The other the day I was having one of my usual conversations with my girl, The Doc. We were doing our typical run down—how is school, work, love life? Did you hear about so and so, etc, etc…but at the end of our chat she says to me, “Girl, I don’t know what it is but you sound different?” I smile and reply, “How so?” She proceeds to tell me that I just seem to have a lot of joy in my voice, like I have a new lease on life…“you just sound so FREE!”

And just like that, an epiphany! I AM LIBERATED!

It has taken me so long to get to this point in my adult life. I’ve struggled through years of insecurity, passiveness, pretending and overcompensating in bad relationships! I’ve wore the crown of Ms. Softee Pants and seen plenty of time pass just standing on the sidelines waiting for something to happen…anything! This relates to both personal and professional aspects of my life!

In 2009, I declared that 2010 would be my year and that I would live fearlessly. That sounded cute at the time but I brought so much of the “same ole” in with the ringing of the New Year that nothing had really changed. Actually it got worse. For some reason I was confined by these thoughts that the age 29 was the 11th hour of my very being. I felt that if I don’t find my husband this year then I never would. If I didn’t start my masters program this year then I am a failure professionally. (I did however start my masters program…thank God!)

Now, I don’t talk about this much, but by the 2nd quarter of the year, I felt myself slipping into a slight depression. I really thought that I was going nuts and all my goals were just out of reach. This overwhelming melancholy was stampeding upon me even with the onset of a new relationship in the wings; a time when most people would be ecstatic. But, as my birthday approached, I became more and more desperate to fulfill my timeline and cross out items on my checklist. However, I masked it with a happy face, keeping my deep rooted fears of becoming a spinster secret.

I had once joked that I was tired of dating and whoever I was with on my 29th Birthday was going to be the one—no matter what! Jokingly I laughed, “Hey, people marry for less so I’m just going to make it happen!” Mind you, this was all in jest…so I thought! But at the first opportunity to make it a reality, I had the audacity to jump! This quickly became a disastrous decision!

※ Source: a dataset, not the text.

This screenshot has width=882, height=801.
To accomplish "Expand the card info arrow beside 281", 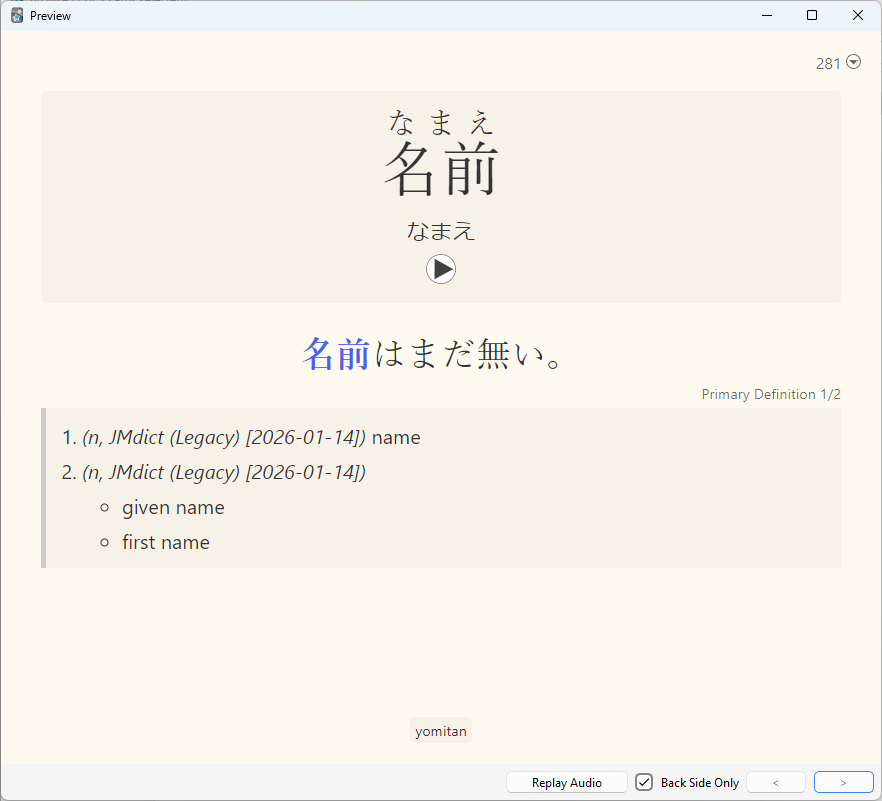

Not only because we rushed, but because we were just downright incompatible and as he recently pointed out to me during a heated debate, “YOU DON’T KNOW ME, BOSS!” He is right, I don’t know him; I definitely was lead to believe something different than what I got!

Thinking back though, I am so grateful for that misstep and its timing! It was just the wakeup call I needed! Our relationship can be likened to the Jigsaw Killer from the movie Saw, just less gory and insane! I know you are scratching your head but follow me now. Jigsaw, after a failed suicide attempt, experienced a new respect for life. He then set out to put others through trials to help them appreciate their own lives by trying their will and testing them with their very own perceived flaws.

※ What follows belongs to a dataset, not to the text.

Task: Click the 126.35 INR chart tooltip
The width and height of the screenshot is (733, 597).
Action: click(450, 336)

I hope you are still with me because, to me, this makes perfect sense. My biggest flaw in relationships is letting my fears and pressure to uphold timelines blur my focus. Our situation came at a time when I was the absolute most fearful and skeptical of my future. Unfortunately for us, there were significant downfalls during our interactions with one another. But fortunately for me, those pitfalls showed me exactly what I would not and could not settle for. I was on the brink of giving up my heart’s desires just because I was getting too old? Too tired? Too scared to wait for what God has in store for me. That is unacceptable!

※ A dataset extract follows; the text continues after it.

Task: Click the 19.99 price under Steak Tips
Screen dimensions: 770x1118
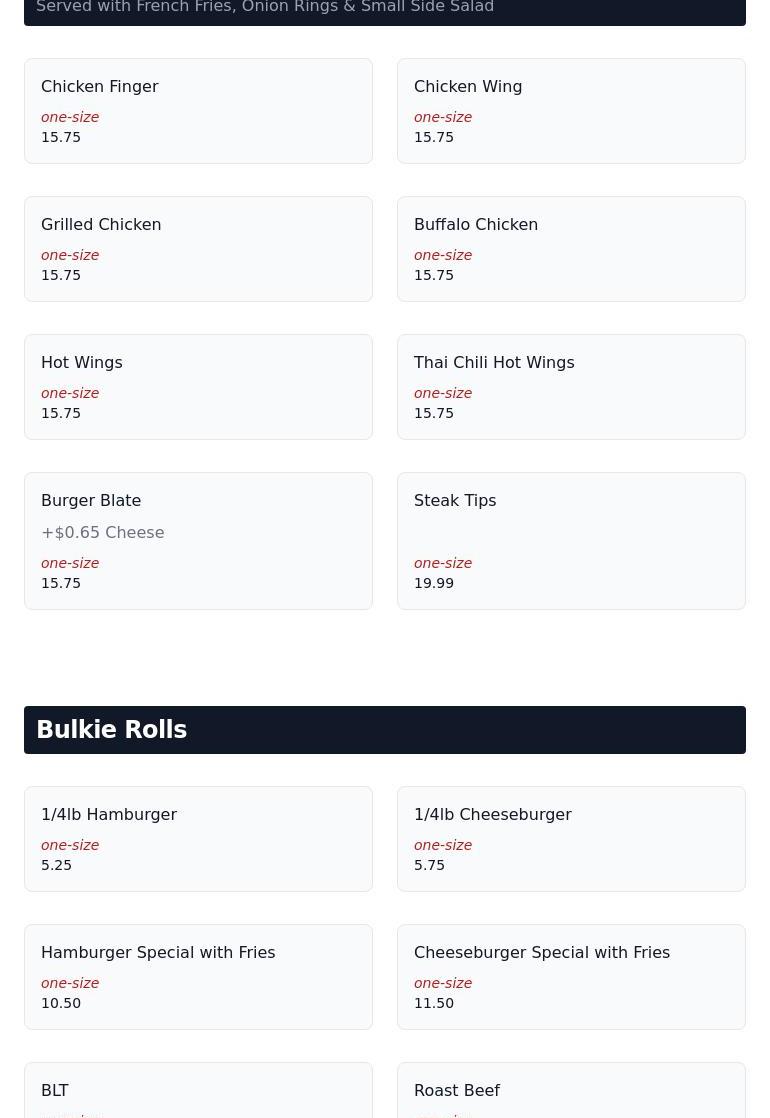Action: (434, 583)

But somehow, I was pulled out of the haze and faith was put on my heart! I know that my husband will find me as he should and God will ordain the rest! I know this because I am no longer walking by sight. So with that revelation I am finally FREE!

I am genuinely happy in this, my moment of singleness! It is noticeable and refreshing! And ladies, please know that Liberation is so attractive! It must be because as soon as I freed myself of many insecurities, became assertive, and learned to enjoy my beautiful life—I met someone! Now I refuse to rush this thing we’re developing or come to any conclusions! But I can say I’m content with the friendship and having the time of my life! He most definitely contributes to the type of courtship I’ve dreamt about as a youngster! (Next month—Hot Air Balloon! Who knew men outside of TV thought of that!)

So here I stand—LIBERATED, HAPPY, PATIENT! I implore all my ladies that are currently in the place I was a few months ago to Liberate yourself! Throw out the pressure of timelines, baggage, doubts, or any other constraints that keep you from living life to the fullest!

Remember Single Season:

§ Is a time to really get to know yourself.
§ Is a time explore your options .
§ Is a time to reevaluate and validate someone’s position in your life! No validation, you must find
the strength to say goodbye!

PLEASE PLEASE PLEASE Step out on faith! Single is not a death sentence (even at 25+)…It is just the start of something great! Liberation is calling you!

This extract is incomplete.